The Vancouver-based mining company Taseko is seeking approval from a federal review panel for its New Prosperity open pit gold-copper mine on Tsilhqot’in territory in British Columbia. Under their plan, a tailings pond for the mine’s waste would be located two kilometres from Fish Lake, which would limit water flow into Fish Lake, while the outflow of the lake would be cut off by the mine pit downstream. Also under their plan, waste rock and earth from the mine pit would be trucked and stored north of Fish Lake.
This week, HQPrinceGeorge.com reported, “A new report commissioned by a series of groups including the Council of Canadians indicates the mine would cost taxpayers at least $42 million in road up-grades in and out of the mine site. Spokesman John Dressler said ‘the Environmental Impact Statement suggests that these roads are acceptable when in fact any examination suggests they are not going to be able to stand up to the extra traffic. It makes no allowance for costs to Taseko Mines so by implication it will be the Province that will bear that extra cost.’ The report was prepared by Geotechnical Engineer Don Mackinnon.”

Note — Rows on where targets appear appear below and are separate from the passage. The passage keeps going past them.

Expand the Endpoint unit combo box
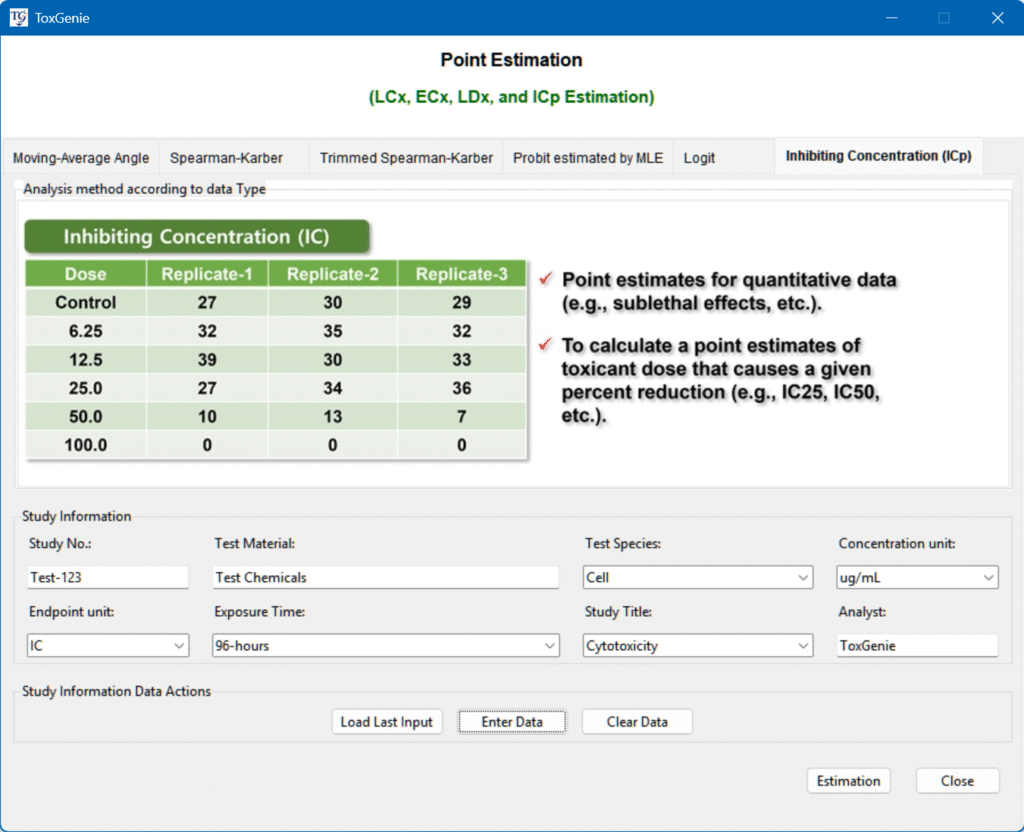This screenshot has height=832, width=1024. (x=108, y=646)
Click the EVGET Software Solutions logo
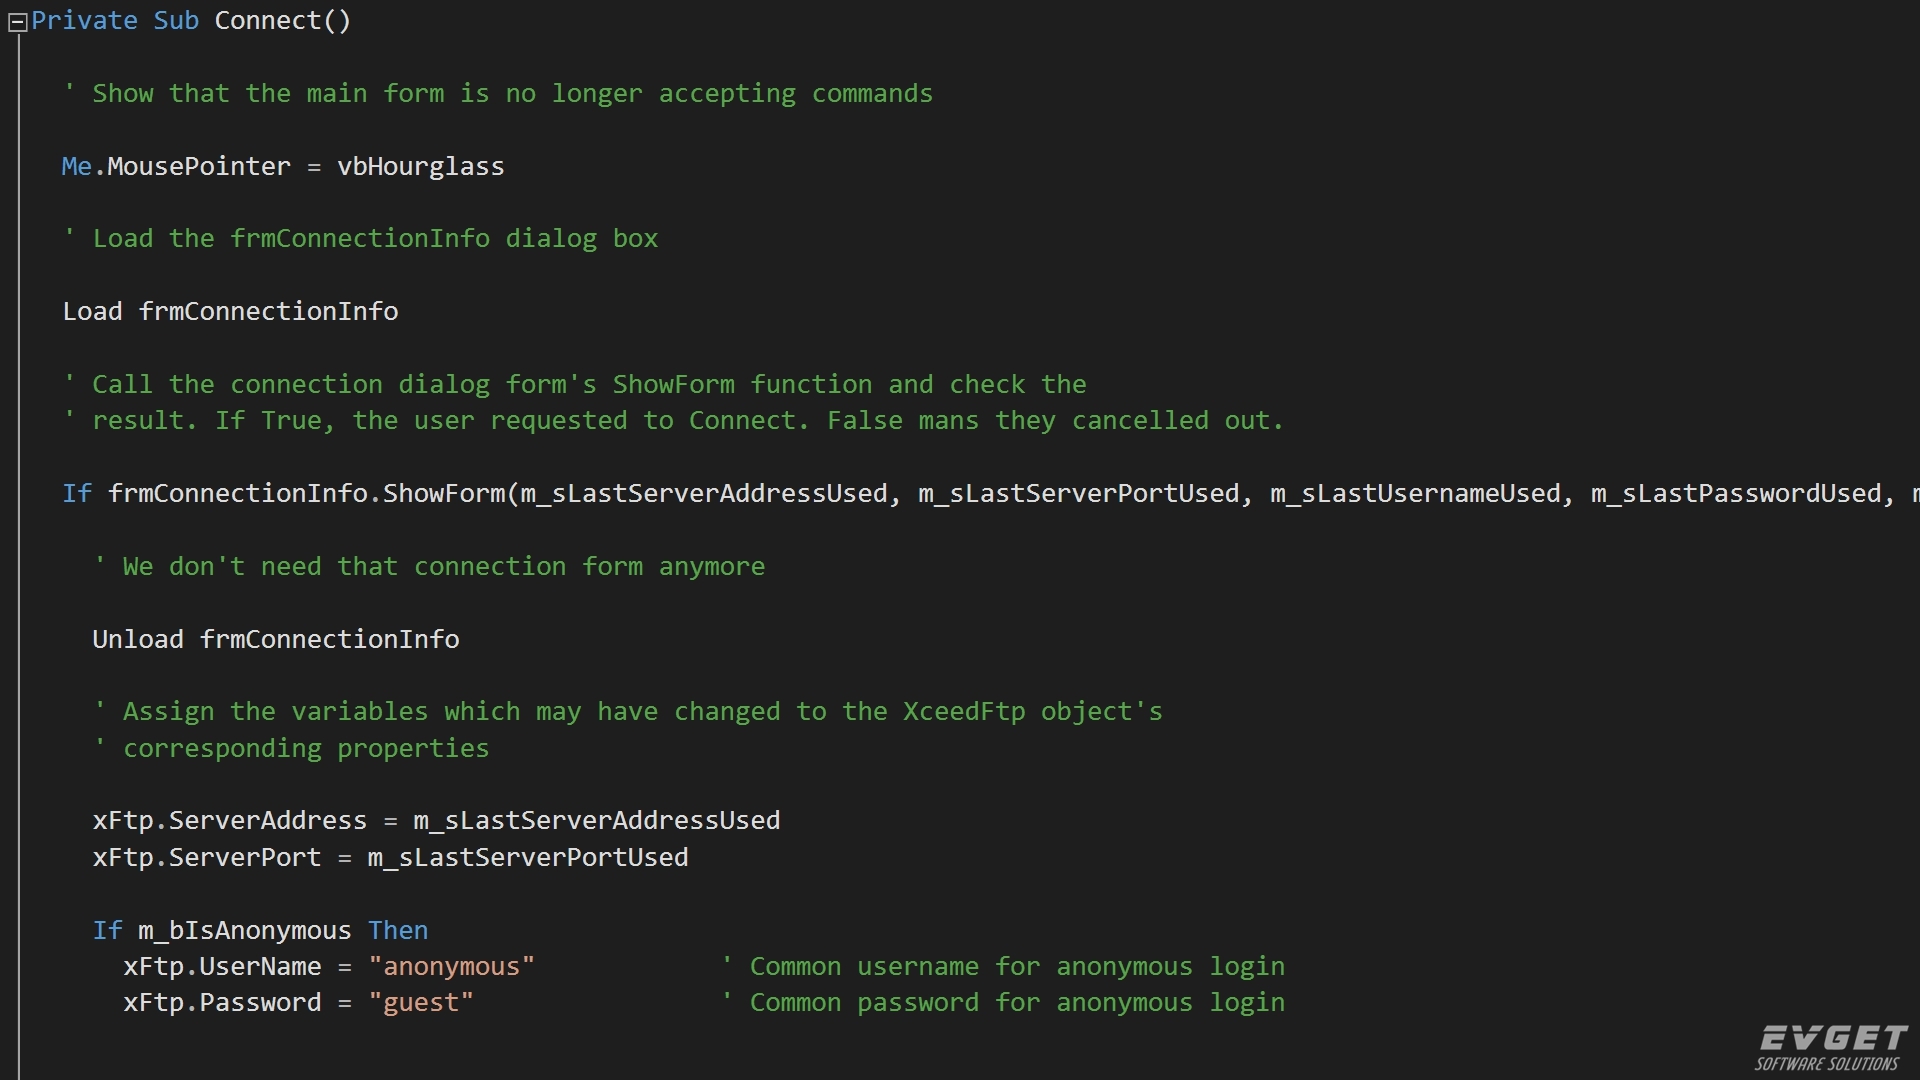This screenshot has height=1080, width=1920. [x=1831, y=1047]
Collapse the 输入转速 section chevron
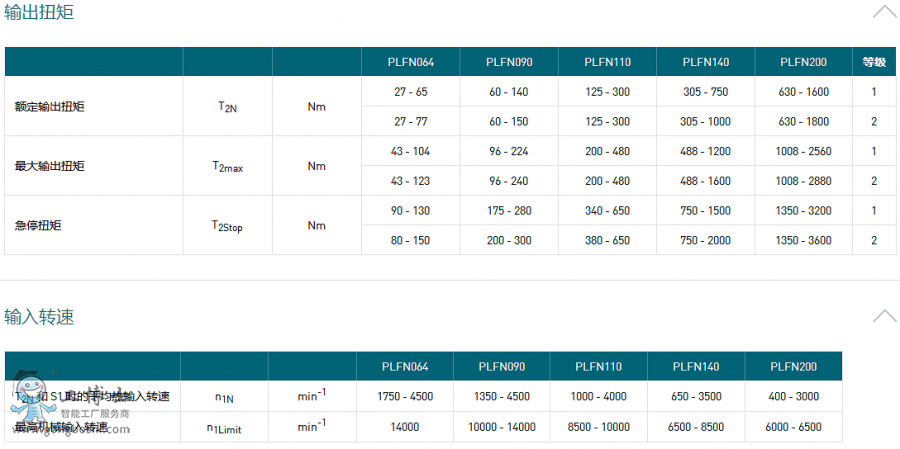Image resolution: width=900 pixels, height=449 pixels. click(x=884, y=316)
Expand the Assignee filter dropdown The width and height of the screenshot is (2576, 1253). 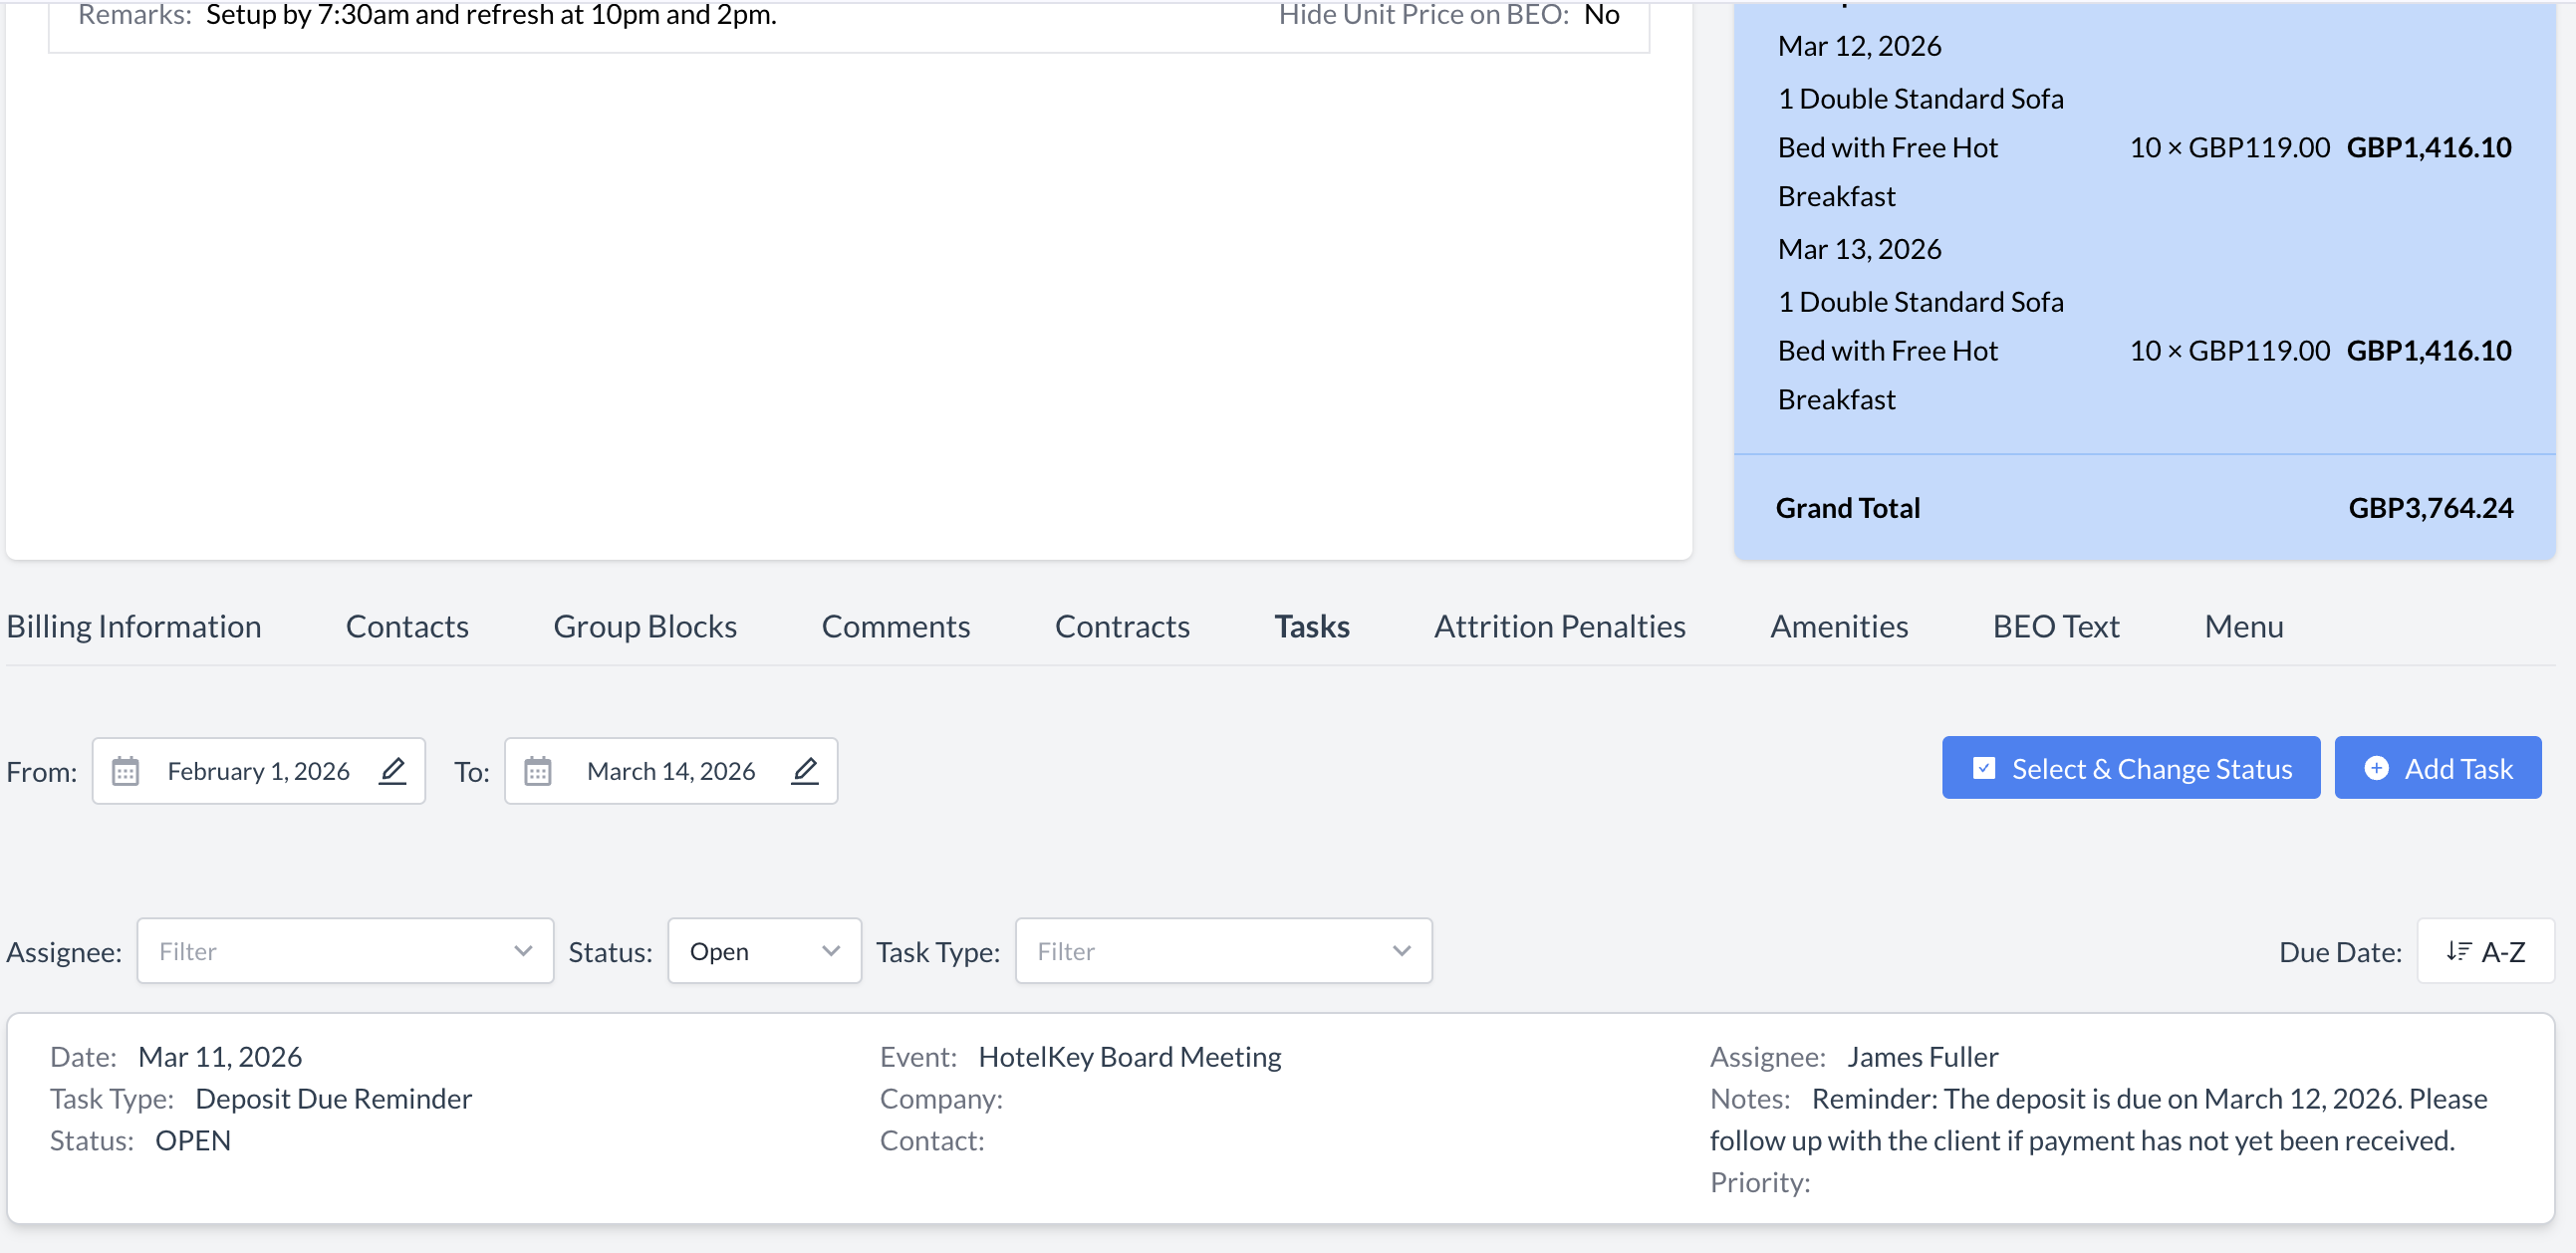pos(345,951)
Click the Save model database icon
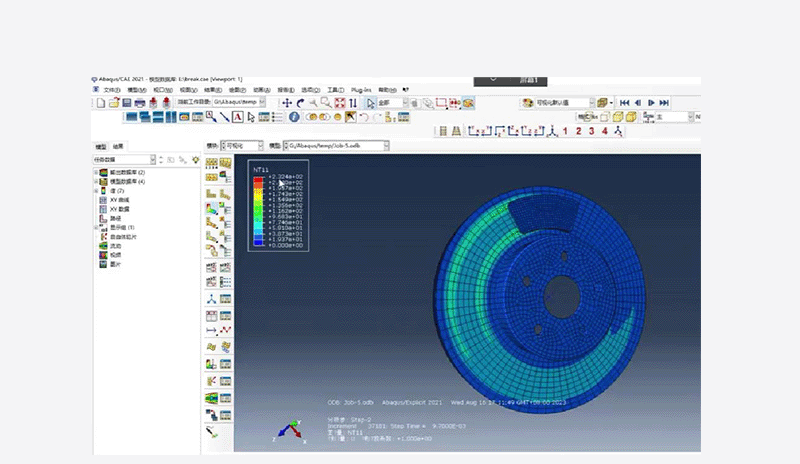 tap(127, 103)
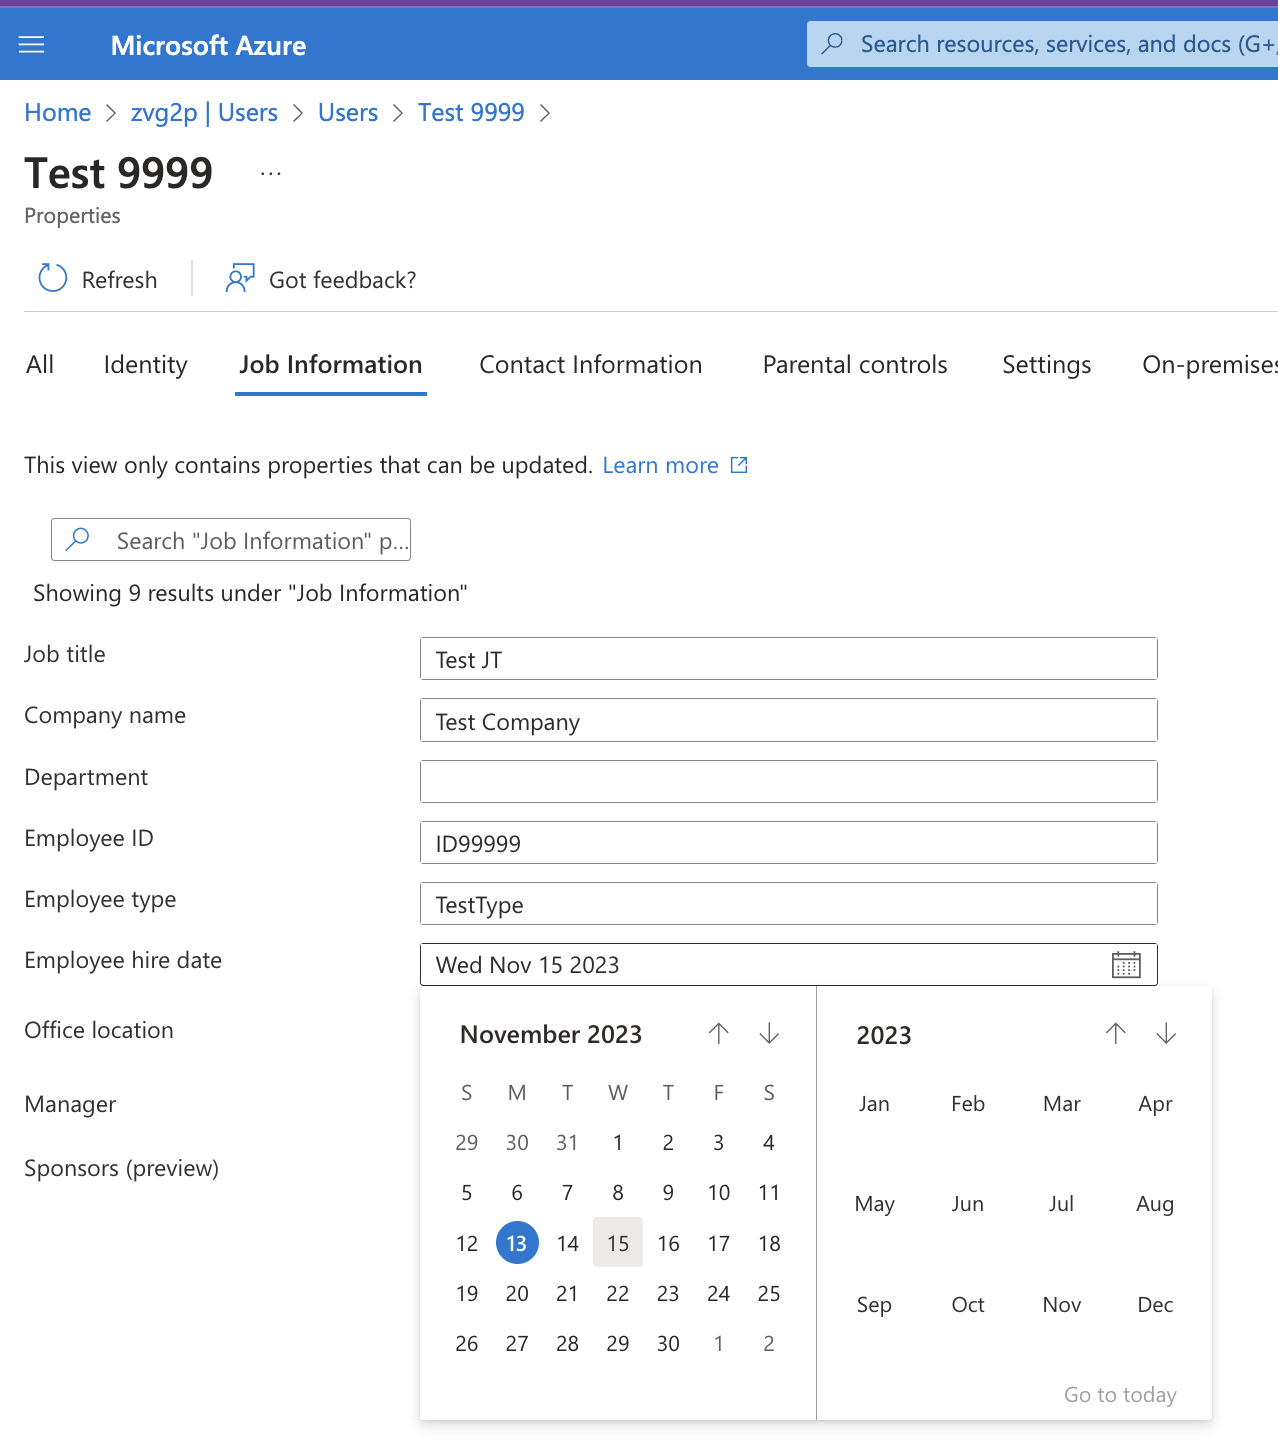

In October 2012, the Canadian Environmental Assessment Agency federal review panel announced the groups and individuals accepted to have ‘interested party status’ at hearings on the ‘New Prosperity Gold-Copper Mine Project’ at Fish Lake. Among the groups accepted – the Council of Canadians Williams Lake Chapter. At that time, the panel stated, “The Panel will establish the schedule and location for the different hearing sessions at a later date. The Panel will also explain how to register for specific sessions at that time.”
By November 2012, the Vancouver Sun reported, “A federal review panel has put the brakes on Taseko’s planned New Prosperity mine in the Chilcotin, citing a ‘major deficiency’ in the company’s environmental-impact statement. (Panel chair Bill Ross) said Taseko must now provide information related to the identified deficiency along with other pending requests before the panel can determine if the environmental-impact statement is ‘sufficient to proceed to public hearing’.”
Late this year or in early 2014, the Supreme Court of Canada will hear a case that involves a claim by the Tsilhqot’in First Nation to 4,380 square kilometres of territory west of Williams Lake. Tribal chairman Joe Alphonse highlights the case is about Tsilhqot’in ownership of the land, including the area that Taseko seeks to mine.